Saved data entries
——

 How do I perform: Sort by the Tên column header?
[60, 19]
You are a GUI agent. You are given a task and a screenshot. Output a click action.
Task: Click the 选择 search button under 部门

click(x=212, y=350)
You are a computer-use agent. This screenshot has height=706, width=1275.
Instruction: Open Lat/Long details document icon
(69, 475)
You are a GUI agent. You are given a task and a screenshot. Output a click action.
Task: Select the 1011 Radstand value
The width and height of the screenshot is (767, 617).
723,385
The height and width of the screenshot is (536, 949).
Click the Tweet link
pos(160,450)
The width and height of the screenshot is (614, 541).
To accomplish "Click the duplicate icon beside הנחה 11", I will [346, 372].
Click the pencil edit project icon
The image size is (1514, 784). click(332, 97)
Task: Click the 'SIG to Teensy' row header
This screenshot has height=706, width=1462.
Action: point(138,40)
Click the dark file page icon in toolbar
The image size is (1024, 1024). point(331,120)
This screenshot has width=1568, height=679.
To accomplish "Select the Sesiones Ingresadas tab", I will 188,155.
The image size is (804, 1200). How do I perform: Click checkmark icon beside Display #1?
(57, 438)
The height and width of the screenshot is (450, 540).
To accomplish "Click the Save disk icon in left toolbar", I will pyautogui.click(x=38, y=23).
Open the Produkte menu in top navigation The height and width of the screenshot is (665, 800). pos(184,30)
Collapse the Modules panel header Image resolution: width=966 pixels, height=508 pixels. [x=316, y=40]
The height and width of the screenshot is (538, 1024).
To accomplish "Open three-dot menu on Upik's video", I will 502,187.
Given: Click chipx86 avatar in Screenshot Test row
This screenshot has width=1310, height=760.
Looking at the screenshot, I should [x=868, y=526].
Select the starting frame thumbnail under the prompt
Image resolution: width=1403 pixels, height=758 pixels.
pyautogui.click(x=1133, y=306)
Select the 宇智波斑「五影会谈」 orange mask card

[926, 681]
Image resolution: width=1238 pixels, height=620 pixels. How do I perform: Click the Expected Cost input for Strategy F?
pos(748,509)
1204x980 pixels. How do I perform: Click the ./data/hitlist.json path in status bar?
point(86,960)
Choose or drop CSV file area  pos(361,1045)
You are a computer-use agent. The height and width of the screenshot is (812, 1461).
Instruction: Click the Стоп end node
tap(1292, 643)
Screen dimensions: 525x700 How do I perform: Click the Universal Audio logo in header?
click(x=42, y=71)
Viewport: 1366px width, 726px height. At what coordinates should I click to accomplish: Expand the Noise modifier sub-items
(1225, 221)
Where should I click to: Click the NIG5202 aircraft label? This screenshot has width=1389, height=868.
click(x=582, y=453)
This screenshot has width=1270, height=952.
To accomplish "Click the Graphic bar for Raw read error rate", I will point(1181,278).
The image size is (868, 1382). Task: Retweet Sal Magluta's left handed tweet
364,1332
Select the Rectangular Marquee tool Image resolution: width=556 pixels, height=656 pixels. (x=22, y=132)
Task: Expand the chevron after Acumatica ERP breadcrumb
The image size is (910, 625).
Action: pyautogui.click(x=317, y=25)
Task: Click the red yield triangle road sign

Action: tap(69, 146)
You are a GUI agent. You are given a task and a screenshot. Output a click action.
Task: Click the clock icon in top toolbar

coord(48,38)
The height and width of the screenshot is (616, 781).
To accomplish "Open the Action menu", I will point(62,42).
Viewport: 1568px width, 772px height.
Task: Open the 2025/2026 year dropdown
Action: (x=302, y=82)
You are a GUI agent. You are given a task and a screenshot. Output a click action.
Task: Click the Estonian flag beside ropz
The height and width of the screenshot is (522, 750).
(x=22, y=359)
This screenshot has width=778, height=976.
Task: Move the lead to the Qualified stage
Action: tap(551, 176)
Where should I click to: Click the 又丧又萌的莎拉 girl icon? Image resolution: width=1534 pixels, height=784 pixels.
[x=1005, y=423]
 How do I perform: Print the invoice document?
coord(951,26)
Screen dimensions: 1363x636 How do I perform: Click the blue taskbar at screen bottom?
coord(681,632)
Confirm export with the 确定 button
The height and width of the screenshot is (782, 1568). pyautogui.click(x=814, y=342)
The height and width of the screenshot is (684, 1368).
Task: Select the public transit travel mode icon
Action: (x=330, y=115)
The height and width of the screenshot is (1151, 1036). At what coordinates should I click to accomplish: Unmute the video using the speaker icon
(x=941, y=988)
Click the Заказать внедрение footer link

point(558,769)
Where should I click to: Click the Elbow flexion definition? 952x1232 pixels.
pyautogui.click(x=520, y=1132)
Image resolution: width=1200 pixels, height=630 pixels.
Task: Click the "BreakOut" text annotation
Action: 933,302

——

### Exercise description
Make an exact copy of every record listed above.

### Exercise result
 How do I perform: Sort by the Tên column header?
[60, 19]
You are a GUI agent. You are given a task and a screenshot. Output a click action.
Task: Click the 选择 search button under 部门

click(x=212, y=350)
You are a computer-use agent. This screenshot has height=706, width=1275.
Instruction: Open Lat/Long details document icon
(69, 475)
You are a GUI agent. You are given a task and a screenshot. Output a click action.
Task: Select the 1011 Radstand value
The width and height of the screenshot is (767, 617).
723,385
The height and width of the screenshot is (536, 949).
Click the Tweet link
pos(160,450)
The width and height of the screenshot is (614, 541).
To accomplish "Click the duplicate icon beside הנחה 11", I will [346, 372].
Click the pencil edit project icon
The image size is (1514, 784). click(332, 97)
Task: Click the 'SIG to Teensy' row header
This screenshot has height=706, width=1462.
Action: point(138,40)
Click the dark file page icon in toolbar
The image size is (1024, 1024). point(331,120)
This screenshot has width=1568, height=679.
To accomplish "Select the Sesiones Ingresadas tab", I will 188,155.
The image size is (804, 1200). How do I perform: Click checkmark icon beside Display #1?
(57, 438)
The height and width of the screenshot is (450, 540).
To accomplish "Click the Save disk icon in left toolbar", I will pyautogui.click(x=38, y=23).
Open the Produkte menu in top navigation The height and width of the screenshot is (665, 800). pos(184,30)
Collapse the Modules panel header Image resolution: width=966 pixels, height=508 pixels. [x=316, y=40]
The height and width of the screenshot is (538, 1024).
To accomplish "Open three-dot menu on Upik's video", I will 502,187.
Given: Click chipx86 avatar in Screenshot Test row
This screenshot has width=1310, height=760.
Looking at the screenshot, I should [x=868, y=526].
Select the starting frame thumbnail under the prompt
Image resolution: width=1403 pixels, height=758 pixels.
pyautogui.click(x=1133, y=306)
Select the 宇智波斑「五影会谈」 orange mask card

[926, 681]
Image resolution: width=1238 pixels, height=620 pixels. How do I perform: Click the Expected Cost input for Strategy F?
pos(748,509)
1204x980 pixels. How do I perform: Click the ./data/hitlist.json path in status bar?
point(86,960)
Choose or drop CSV file area  pos(361,1045)
You are a computer-use agent. The height and width of the screenshot is (812, 1461).
Instruction: Click the Стоп end node
tap(1292, 643)
Screen dimensions: 525x700 How do I perform: Click the Universal Audio logo in header?
click(x=42, y=71)
Viewport: 1366px width, 726px height. At what coordinates should I click to accomplish: Expand the Noise modifier sub-items
(1225, 221)
Where should I click to: Click the NIG5202 aircraft label? This screenshot has width=1389, height=868.
click(x=582, y=453)
This screenshot has width=1270, height=952.
To accomplish "Click the Graphic bar for Raw read error rate", I will point(1181,278).
The image size is (868, 1382). Task: Retweet Sal Magluta's left handed tweet
364,1332
Select the Rectangular Marquee tool Image resolution: width=556 pixels, height=656 pixels. (x=22, y=132)
Task: Expand the chevron after Acumatica ERP breadcrumb
The image size is (910, 625).
Action: pyautogui.click(x=317, y=25)
Task: Click the red yield triangle road sign

Action: tap(69, 146)
You are a GUI agent. You are given a task and a screenshot. Output a click action.
Task: Click the clock icon in top toolbar

coord(48,38)
The height and width of the screenshot is (616, 781).
To accomplish "Open the Action menu", I will point(62,42).
Viewport: 1568px width, 772px height.
Task: Open the 2025/2026 year dropdown
Action: (x=302, y=82)
You are a GUI agent. You are given a task and a screenshot. Output a click action.
Task: Click the Estonian flag beside ropz
The height and width of the screenshot is (522, 750).
(x=22, y=359)
This screenshot has width=778, height=976.
Task: Move the lead to the Qualified stage
Action: tap(551, 176)
Where should I click to: Click the 又丧又萌的莎拉 girl icon? Image resolution: width=1534 pixels, height=784 pixels.
[x=1005, y=423]
 How do I perform: Print the invoice document?
coord(951,26)
Screen dimensions: 1363x636 How do I perform: Click the blue taskbar at screen bottom?
coord(681,632)
Confirm export with the 确定 button
The height and width of the screenshot is (782, 1568). pyautogui.click(x=814, y=342)
The height and width of the screenshot is (684, 1368).
Task: Select the public transit travel mode icon
Action: (x=330, y=115)
The height and width of the screenshot is (1151, 1036). At what coordinates should I click to accomplish: Unmute the video using the speaker icon
(x=941, y=988)
Click the Заказать внедрение footer link

point(558,769)
Where should I click to: Click the Elbow flexion definition? 952x1232 pixels.
pyautogui.click(x=520, y=1132)
Image resolution: width=1200 pixels, height=630 pixels.
Task: Click the "BreakOut" text annotation
Action: 933,302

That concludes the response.